The latest Golf is quite fun to drive, offers usable rear seats despite being amazingly compact, and even includes a trunk. The Golf TDi is something else again, powered by a very fuel-efficient turbodiesel engine that yields nearly 50 miles per gallon. It has many of the gas-saving advantages of the Honda and Toyota hybrid cars, without the disadvantages of the complex dual drivetrain. But it’s a diesel.

What’s wrong with that, you may well ask? The Europeans love the technology, and Rudolph Diesel’s engine (first run in 1893) could be in 50 percent of Europe’s cars by 2005. More than 3 million diesels are sold over there every year. So why don’t Americans take to them?

In a word, the problem is particulates — little bits of matter that can lodge in the lungs and cause cancer. Today’s diesels have many improvements, including quick starting and rapid acceleration. But the particulate problem is still with us.

According to a report from the Boston Public Health Commission, "Diesel engines emit large volumes of pollutants into our cities daily. Diesel engines account for 44 percent of nitrogen oxide emissions and 69 percent of particulate emissions from transportation. Nitrogen oxides irritate and damage lung tissue, and particulates are considered by many to be carcinogenic."

The California Air Resources Board in 1998 labeled diesel particles as a "toxic air contaminant and probable human carcinogen." The Environmental Protection Agency has declared that exhaust from diesel engines accounts for 78 percent of the total added cancer risk in outdoor air from all hazardous air pollutants combined. A recent study from the South Coast Air Quality Management District of California concluded that 70 percent of the total cancer risk from vehicles was attributable to diesel particulates.

The Green Guide to Cars and Trucks notes that the 1.9-liter TDi version of the Volkswagen Beetle (with the same engine as the Golf) scores 50-percent higher in fuel efficiency than its gas-powered counterpart. But the book gives the Golf an "inferior" rating nonetheless. "It is still an open question whether diesel engines can be made clean enough to extensively exploit their efficiency advantage in the U.S. market," it says. "The EPA allows the diesel version (of the Beetle) to emit five times as much nitrogen oxide (NOx) pollution as the gasoline-powered New Beetle."

Diesels are getting better. Ford, as an example, has developed a catalytic, soot-trapping filter to remove fine particles, and another to reduce NOx. These technologies aren’t online yet, but diesels will have to meet tough new 2007 emissions standards if they are to remain on the U.S. market.
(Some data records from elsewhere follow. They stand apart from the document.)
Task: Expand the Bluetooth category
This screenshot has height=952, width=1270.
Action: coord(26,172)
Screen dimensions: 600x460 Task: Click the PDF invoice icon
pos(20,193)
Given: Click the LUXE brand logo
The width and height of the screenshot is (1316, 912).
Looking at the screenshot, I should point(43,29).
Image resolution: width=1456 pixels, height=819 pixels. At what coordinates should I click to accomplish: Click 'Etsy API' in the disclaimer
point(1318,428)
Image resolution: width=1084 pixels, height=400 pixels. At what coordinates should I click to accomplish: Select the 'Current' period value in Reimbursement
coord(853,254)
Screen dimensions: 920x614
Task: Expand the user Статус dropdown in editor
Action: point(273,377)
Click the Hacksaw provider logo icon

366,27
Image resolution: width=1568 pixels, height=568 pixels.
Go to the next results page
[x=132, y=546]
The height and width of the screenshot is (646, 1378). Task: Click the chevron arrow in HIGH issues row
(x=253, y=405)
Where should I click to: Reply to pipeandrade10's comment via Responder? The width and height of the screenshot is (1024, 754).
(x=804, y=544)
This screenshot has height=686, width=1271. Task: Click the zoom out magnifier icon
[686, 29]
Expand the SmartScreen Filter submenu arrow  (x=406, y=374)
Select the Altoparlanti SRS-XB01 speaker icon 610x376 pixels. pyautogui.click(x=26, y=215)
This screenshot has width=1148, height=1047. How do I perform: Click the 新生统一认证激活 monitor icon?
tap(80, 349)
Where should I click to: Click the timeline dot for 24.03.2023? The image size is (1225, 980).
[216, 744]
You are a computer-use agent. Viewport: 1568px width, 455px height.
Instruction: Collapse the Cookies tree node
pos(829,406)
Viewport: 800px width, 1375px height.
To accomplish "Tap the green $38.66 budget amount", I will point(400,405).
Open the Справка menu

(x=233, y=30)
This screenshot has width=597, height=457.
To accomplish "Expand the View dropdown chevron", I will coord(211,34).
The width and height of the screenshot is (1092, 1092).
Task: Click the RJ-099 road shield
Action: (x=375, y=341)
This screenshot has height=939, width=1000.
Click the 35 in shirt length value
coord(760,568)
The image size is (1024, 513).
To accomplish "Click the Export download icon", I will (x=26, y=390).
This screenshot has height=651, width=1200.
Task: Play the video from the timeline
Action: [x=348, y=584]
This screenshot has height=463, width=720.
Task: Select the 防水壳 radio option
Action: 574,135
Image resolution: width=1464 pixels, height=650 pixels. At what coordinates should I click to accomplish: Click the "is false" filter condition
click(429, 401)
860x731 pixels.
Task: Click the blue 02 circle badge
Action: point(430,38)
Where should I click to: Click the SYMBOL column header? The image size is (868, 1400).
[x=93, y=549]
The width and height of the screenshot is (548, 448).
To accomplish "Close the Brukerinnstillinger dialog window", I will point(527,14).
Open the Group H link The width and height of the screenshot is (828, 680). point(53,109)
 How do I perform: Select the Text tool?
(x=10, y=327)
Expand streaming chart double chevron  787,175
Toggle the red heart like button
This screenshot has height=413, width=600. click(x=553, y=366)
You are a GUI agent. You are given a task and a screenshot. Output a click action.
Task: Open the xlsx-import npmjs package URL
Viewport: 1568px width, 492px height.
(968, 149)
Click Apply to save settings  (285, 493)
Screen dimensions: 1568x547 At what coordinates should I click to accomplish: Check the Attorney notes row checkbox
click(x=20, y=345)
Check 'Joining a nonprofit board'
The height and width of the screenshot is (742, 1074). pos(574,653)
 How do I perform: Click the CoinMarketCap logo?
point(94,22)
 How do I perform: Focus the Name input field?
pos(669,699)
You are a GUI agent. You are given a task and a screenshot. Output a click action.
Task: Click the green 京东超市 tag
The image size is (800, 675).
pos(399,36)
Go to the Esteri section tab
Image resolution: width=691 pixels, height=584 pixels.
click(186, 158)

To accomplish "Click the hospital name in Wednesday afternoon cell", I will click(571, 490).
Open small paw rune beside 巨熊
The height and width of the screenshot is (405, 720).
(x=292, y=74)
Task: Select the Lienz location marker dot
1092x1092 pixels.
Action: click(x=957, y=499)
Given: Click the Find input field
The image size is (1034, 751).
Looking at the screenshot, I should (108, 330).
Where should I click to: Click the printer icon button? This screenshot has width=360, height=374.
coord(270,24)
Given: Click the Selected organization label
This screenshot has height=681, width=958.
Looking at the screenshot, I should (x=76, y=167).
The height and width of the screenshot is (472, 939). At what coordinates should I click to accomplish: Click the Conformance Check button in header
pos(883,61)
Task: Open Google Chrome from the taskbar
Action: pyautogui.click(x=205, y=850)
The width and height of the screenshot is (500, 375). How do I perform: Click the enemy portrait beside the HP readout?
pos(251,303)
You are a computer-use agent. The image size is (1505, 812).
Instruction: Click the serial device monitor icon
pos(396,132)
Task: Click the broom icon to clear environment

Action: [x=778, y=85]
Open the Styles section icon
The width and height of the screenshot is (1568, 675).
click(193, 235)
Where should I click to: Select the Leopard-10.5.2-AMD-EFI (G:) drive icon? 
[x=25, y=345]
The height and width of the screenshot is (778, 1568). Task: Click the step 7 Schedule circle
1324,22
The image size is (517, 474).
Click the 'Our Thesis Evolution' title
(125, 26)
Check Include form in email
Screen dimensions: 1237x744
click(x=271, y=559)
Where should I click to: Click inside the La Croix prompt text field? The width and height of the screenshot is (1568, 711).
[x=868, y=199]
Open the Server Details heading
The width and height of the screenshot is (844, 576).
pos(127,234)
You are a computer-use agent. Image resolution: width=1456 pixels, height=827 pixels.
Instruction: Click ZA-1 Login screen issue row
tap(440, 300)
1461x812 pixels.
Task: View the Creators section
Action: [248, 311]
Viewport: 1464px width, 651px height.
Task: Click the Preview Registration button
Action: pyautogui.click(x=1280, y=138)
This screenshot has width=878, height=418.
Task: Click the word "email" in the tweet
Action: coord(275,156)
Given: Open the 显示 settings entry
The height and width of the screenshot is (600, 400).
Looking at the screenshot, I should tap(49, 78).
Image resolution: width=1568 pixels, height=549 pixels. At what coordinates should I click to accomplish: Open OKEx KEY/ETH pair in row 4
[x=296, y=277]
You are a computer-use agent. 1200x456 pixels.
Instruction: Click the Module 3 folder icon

They’re working on it. The industry group Diesel Technology Forum claims, "With the TDi technology, the stereotype of diesel cars as dirty, smoke-spewing vehicles goes right out the window!" A report in Autoweek notes that, by burning less fuel, diesels emit less carbon dioxide. The story adds, "Particulates can be managed with new filters in the exhaust system that have been developed and continue to be developed, but everyone involved with diesel agrees that NOx is the harder nut to crack."

And because of that harder nut, environmentalists remain skeptical about diesels.